### DATA EXCERPTS ###

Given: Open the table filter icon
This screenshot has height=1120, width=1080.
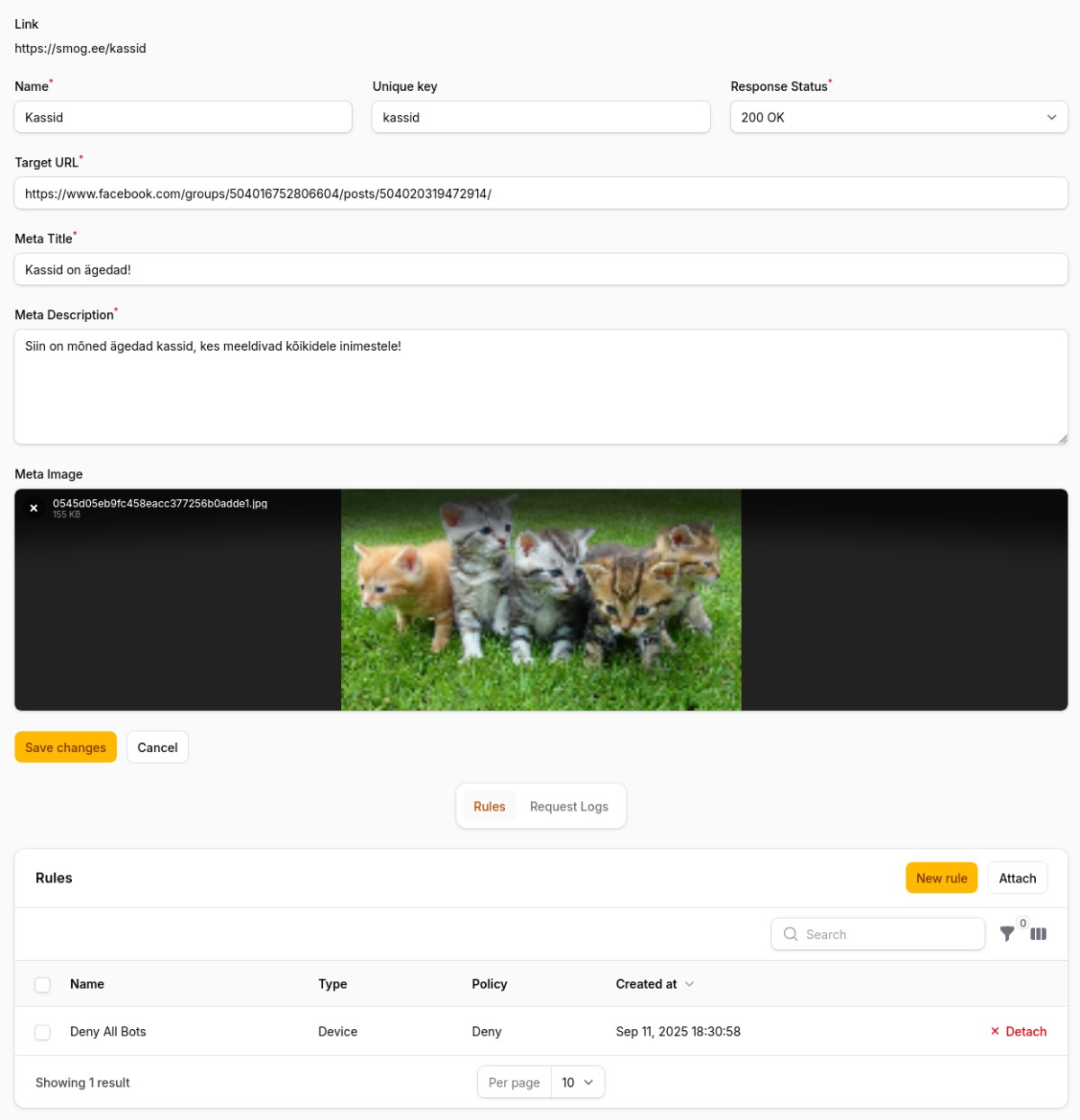Looking at the screenshot, I should coord(1007,934).
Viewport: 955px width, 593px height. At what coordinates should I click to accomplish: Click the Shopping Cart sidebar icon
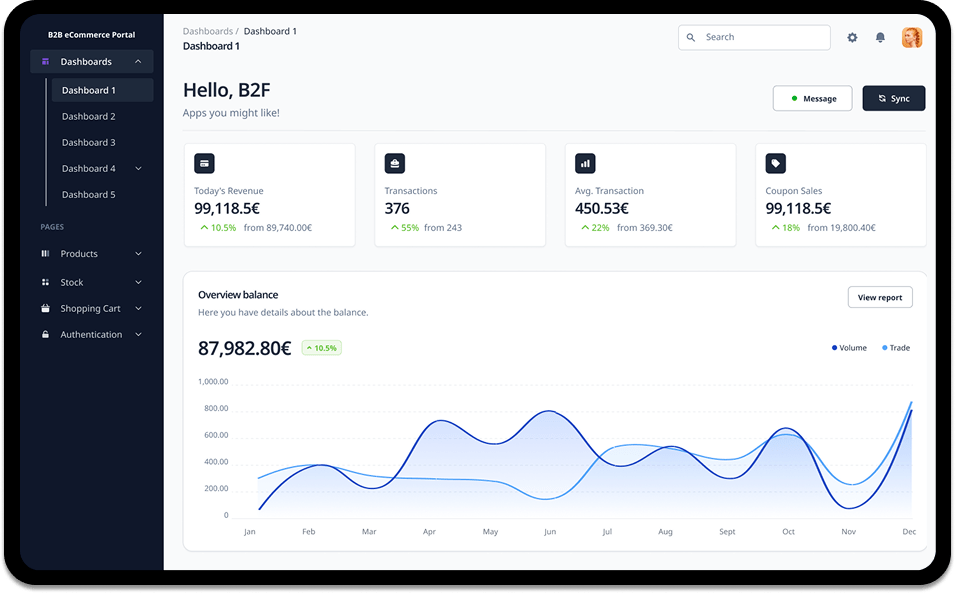coord(45,309)
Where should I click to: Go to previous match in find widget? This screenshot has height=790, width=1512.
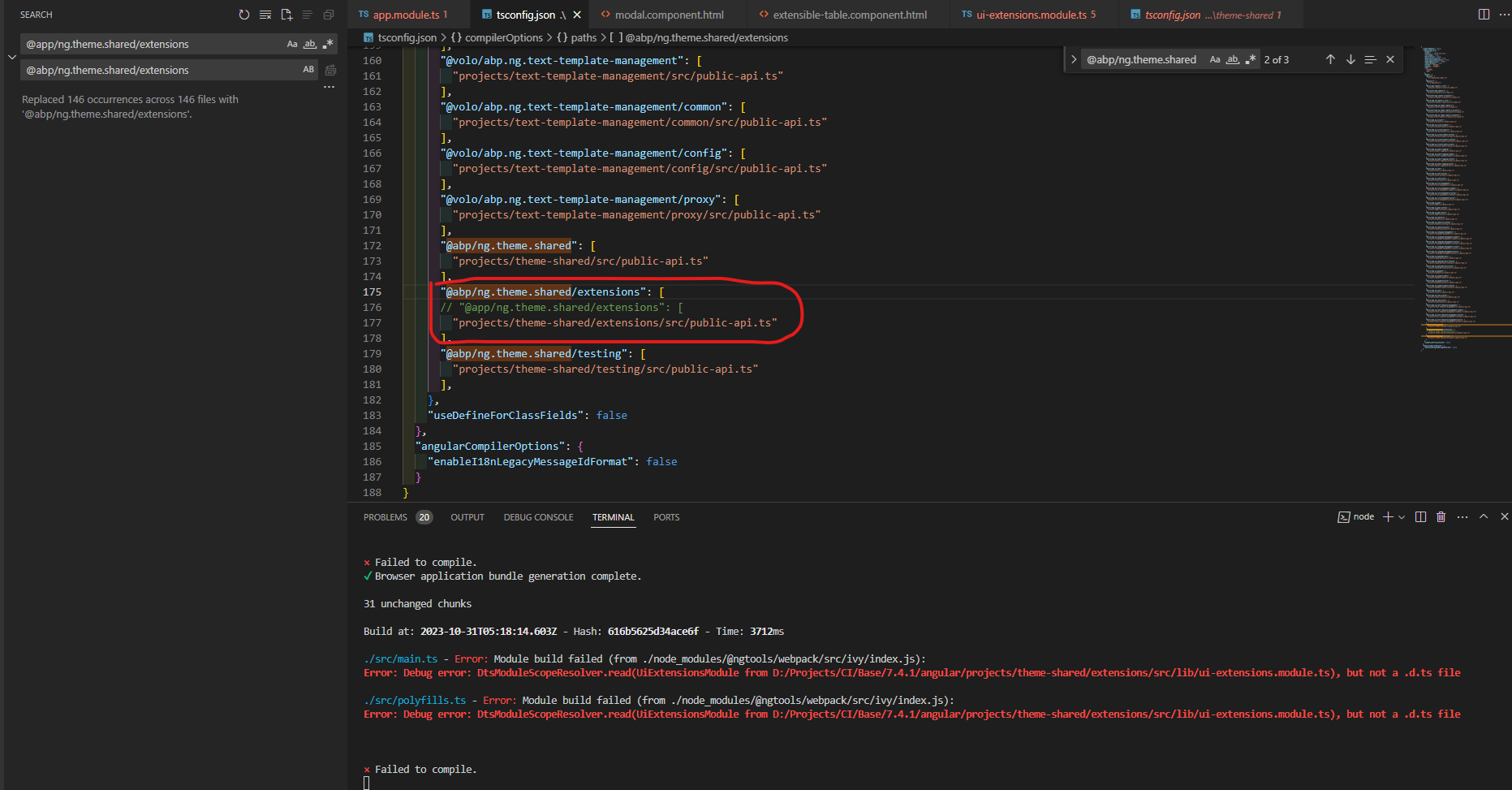pyautogui.click(x=1330, y=59)
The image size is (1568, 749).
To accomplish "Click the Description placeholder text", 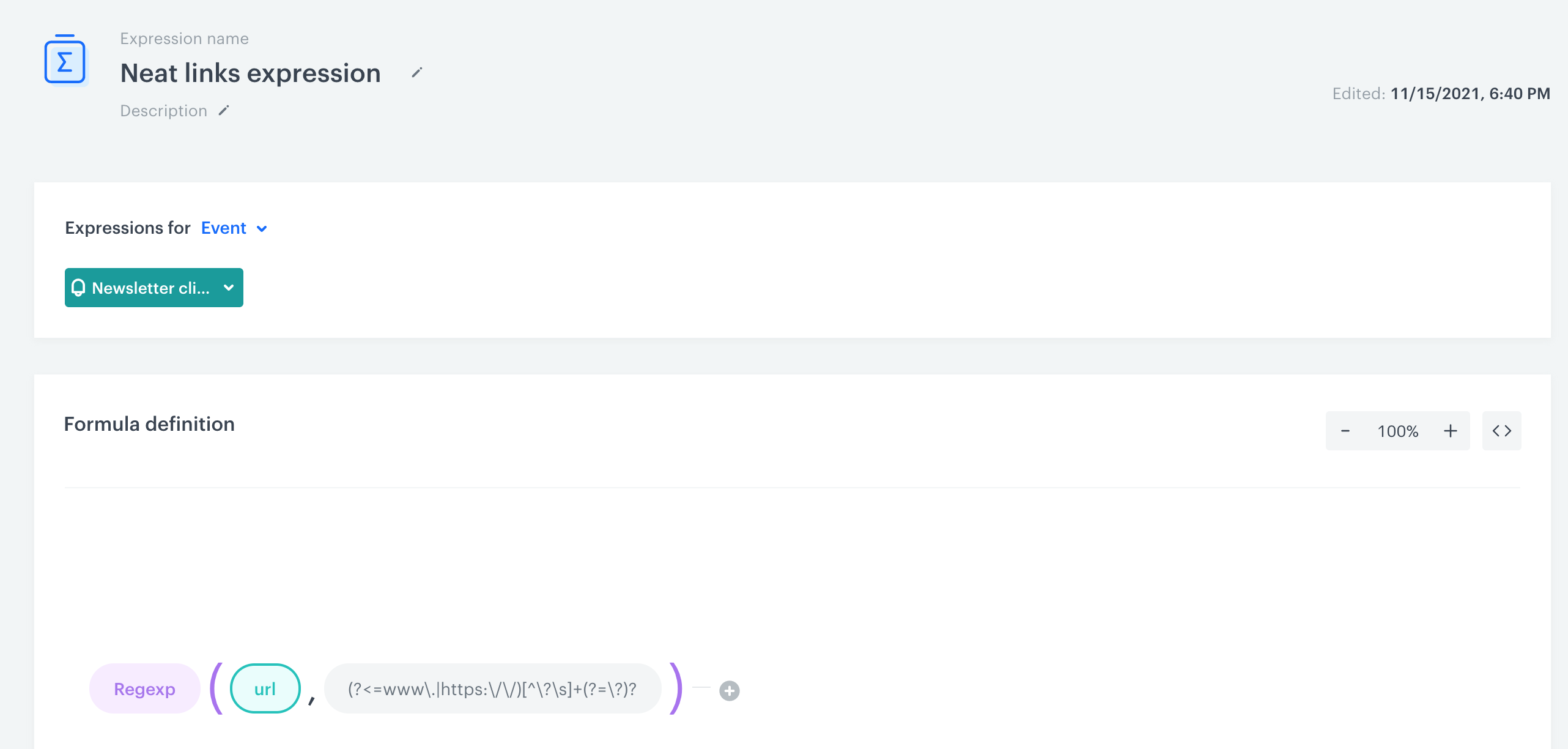I will click(163, 111).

###

__STATED PROBLEM__: Copy everything from the start of the items down to the line containing "coord(45,309)", replacing "icon" with "button" and leaving all else unchanged. Omit the pictures from your copy.

__RESPONSE BELOW__:
Given: Open the table filter button
This screenshot has height=1120, width=1080.
Looking at the screenshot, I should coord(1007,934).
Viewport: 955px width, 593px height. At what coordinates should I click to accomplish: Click the Shopping Cart sidebar button
coord(45,309)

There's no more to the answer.